*The data*.
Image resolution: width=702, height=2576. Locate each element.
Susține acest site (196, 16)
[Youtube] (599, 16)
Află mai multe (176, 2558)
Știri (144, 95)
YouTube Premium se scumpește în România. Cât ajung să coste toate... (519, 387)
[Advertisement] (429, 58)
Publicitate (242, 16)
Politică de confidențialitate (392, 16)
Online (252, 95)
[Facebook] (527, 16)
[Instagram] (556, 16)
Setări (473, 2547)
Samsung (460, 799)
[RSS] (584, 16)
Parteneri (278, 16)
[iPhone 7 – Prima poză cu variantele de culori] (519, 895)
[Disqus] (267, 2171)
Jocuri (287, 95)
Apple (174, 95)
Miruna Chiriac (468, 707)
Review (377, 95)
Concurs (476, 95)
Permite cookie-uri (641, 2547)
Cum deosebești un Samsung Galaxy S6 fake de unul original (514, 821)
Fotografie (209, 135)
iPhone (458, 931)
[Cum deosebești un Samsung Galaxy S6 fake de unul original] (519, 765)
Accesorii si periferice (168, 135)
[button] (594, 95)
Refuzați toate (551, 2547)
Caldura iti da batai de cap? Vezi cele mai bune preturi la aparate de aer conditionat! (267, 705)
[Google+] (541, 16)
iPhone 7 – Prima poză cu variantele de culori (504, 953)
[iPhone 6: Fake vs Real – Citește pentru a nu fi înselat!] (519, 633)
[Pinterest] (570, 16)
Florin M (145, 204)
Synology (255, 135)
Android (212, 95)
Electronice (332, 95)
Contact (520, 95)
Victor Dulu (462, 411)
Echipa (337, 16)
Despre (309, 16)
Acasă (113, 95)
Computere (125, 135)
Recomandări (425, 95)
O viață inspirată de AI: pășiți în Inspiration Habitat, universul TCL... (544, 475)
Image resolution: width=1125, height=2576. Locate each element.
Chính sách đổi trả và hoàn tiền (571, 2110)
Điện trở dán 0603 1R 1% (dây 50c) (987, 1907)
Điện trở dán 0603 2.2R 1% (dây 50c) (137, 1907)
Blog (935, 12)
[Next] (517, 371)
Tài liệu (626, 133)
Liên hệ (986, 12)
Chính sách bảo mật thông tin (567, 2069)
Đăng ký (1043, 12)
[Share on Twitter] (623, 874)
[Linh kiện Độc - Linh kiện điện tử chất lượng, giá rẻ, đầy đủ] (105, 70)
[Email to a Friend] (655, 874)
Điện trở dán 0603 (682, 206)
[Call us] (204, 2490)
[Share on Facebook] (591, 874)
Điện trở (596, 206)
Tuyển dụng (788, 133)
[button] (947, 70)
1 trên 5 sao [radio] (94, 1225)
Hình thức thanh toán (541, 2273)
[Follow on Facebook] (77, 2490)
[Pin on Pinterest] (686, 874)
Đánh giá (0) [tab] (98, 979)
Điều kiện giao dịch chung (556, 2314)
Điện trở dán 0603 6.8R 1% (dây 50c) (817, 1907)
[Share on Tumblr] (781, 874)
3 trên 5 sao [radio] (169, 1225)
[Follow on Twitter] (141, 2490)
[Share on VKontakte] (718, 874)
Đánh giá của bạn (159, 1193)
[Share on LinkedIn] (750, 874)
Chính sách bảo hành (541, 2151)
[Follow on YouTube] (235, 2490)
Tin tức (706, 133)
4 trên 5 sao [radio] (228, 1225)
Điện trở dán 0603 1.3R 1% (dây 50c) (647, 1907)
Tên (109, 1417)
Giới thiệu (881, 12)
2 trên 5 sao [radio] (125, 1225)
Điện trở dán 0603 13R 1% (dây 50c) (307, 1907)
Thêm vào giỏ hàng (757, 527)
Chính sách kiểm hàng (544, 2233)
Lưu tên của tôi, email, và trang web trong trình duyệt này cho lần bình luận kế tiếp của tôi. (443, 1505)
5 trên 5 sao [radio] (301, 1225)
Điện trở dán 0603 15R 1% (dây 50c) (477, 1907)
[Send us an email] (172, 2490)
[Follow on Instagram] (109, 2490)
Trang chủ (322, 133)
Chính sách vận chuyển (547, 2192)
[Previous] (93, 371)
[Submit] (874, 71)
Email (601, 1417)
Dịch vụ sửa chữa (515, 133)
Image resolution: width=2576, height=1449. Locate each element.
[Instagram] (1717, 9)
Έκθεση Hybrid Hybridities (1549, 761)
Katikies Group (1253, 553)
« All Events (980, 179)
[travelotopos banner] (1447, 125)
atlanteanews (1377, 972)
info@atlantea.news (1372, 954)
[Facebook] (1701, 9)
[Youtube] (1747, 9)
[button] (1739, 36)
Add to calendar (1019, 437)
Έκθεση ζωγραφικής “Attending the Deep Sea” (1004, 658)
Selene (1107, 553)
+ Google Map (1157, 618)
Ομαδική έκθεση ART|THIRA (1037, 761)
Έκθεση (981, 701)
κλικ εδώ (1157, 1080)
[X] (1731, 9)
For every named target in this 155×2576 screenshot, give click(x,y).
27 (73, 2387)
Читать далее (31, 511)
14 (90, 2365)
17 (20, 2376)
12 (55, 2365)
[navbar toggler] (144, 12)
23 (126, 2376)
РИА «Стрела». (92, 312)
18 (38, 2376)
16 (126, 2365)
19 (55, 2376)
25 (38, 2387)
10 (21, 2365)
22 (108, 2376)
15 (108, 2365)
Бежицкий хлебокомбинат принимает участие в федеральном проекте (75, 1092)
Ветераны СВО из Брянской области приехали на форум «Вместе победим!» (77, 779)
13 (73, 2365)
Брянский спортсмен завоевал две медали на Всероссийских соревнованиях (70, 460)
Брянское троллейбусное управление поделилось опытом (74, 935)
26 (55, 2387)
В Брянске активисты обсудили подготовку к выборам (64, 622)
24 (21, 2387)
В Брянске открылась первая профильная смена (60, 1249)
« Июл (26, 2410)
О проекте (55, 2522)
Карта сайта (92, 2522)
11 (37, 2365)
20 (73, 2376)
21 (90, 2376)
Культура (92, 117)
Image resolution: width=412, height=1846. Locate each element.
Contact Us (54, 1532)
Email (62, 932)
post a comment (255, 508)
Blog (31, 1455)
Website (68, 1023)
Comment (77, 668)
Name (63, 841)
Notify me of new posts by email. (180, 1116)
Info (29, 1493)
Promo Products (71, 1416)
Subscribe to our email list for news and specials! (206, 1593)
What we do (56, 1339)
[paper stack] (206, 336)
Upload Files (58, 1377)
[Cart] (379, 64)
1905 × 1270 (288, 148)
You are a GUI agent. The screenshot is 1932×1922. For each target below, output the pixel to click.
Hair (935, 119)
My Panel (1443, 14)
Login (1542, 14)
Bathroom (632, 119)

*Directions for this task*.
Your task for the entries above: copy exactly the span starting with the line with "Recomandări (425, 95)" and going on through the line with "Điện trở dán 0603 2.2R", both lines included, and nothing else.

*Answer for the task*.
Recomandări (425, 95)
O viață inspirată de AI: pășiți în Inspiration Habitat, universul TCL... (544, 475)
Image resolution: width=1125, height=2576. Locate each element.
Chính sách đổi trả và hoàn tiền (571, 2110)
Điện trở dán 0603 1R 1% (dây 50c) (987, 1907)
Điện trở dán 0603 2.2R 1% (dây 50c) (137, 1907)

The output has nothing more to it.